SOURCE TEXT:
====

The actual rules that Moses felt were worthy of getting another mention include the hilarious: “Circumcise therefore the foreskin of you heart” (Deut. 10:16). Even more hilarious is that my Study Bible, which has allowed so many weird passages to go unaddressed, felt that this needed an explanation: “[It] means to open the mind, to direct the will toward God” (p.228). Yes, thank you, that was rather obvious. Or, as I interpreted it, it means that the outward expressions of worship aren’t enough. They must be accompanied by an internal devotion.

But I can just imagine the Study Bible planning committee meeting when they got to this line and someone said “Yeah, people are going to notice this one…”

Another rule that gets a mention is to: “Love the sojourner therefore; for you were sojourners in the land of Egypt” (Deut. 10:19). As I’ve argued before, this is a lovely sentiment – really awesome! – but what it looks like in practice is more complicated. I discussed the problem at greater length when looking at Numbers 15.

Moses also gives the rule: “by his [God’s] name you shall swear” (Deut. 10:20). I may be wrong, but I think that this may be the first positive mention of swearing in God’s name. People are described as swearing or having to swear elsewhere, such as in Numbers 5 where women suspected of adultery must swear that they will suffer physical ills if they have been adulterous, but looking strictly at the mentions of swearing in God’s name, other mentions have always been proscriptive (such as the ordinance against swearing falsely in God’s name, found in Leviticus 19).

As far as I can think of, this is the only instance where people are told that they must swear, if they are to swear, in God’s name.

At the end of Deut. 10, Moses tells the people: “Your fathers went down to Egypt seventy persons; and now the Lord your God has made you as the stars of heaven for multitude” (v.22). It seems that Moses considers the promise to Abraham to be fulfilled at this point, either as the people sit on the border looking into the Promised Land, or at least once they’ve taken hold of it.

Dathan & Abiram

It wouldn’t be the Bible without a bit of gloating over fallen enemies. In Deut. 11, Moses reminds his audience of what happened to Dathan and Abiram, two of the men who rebelled way back in Numbers 16.

What’s really interesting about this passage is that the Numbers 16 version begins to tell a story about three rebels, Dathan, Abiram, and Korah. About midway through, Dathan and Abiram just disappear, and the rest of the chapter is all about Korah and Korah’s followers getting their comeuppance.

Here, however, Dathan and Abiram are the only rebels mentioned, with Korah nowhere in sight.

It’s a good reminder that, while I’ve been thinking of Deuteronomy as the latest of the Pentateuch books, the Bible is just not quite that simple. While the history recaps of the last few chapters have made clear that the authors of Deuteronomy had access to many of the same stories that we’ve covered in previous books, the errors make it clear that they did not have the texts as we have them now.

====

RECORDED DATA:
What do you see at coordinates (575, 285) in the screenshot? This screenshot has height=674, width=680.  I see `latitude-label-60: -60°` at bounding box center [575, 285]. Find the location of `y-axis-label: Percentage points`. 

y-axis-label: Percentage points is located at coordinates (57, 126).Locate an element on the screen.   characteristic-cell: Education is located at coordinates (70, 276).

====

YOUR TASKS:
#1 In the commentary on Deuteronomy, which three rebels does the Numbers 16 version begin to tell a story about?
#2 Return the passage of the commentary on Deuteronomy from "As far as I" to "in Numbers 16.", copied word for word.
#3 List every Bible verse citation that appears in parentheses in the commentary on Deuteronomy.
The material can be left aside.

SET OF ANSWERS:
#1 Dathan, Abiram, and Korah.

#2
As far as I can think of, this is the only instance where people are told that they must swear, if they are to swear, in God’s name.

At the end of Deut. 10, Moses tells the people: “Your fathers went down to Egypt seventy persons; and now the Lord your God has made you as the stars of heaven for multitude” (v.22). It seems that Moses considers the promise to Abraham to be fulfilled at this point, either as the people sit on the border looking into the Promised Land, or at least once they’ve taken hold of it.

Dathan & Abiram

It wouldn’t be the Bible without a bit of gloating over fallen enemies. In Deut. 11, Moses reminds his audience of what happened to Dathan and Abiram, two of the men who rebelled way back in Numbers 16.

#3
Deut. 10:16
Deut. 10:19
Deut. 10:20
v.22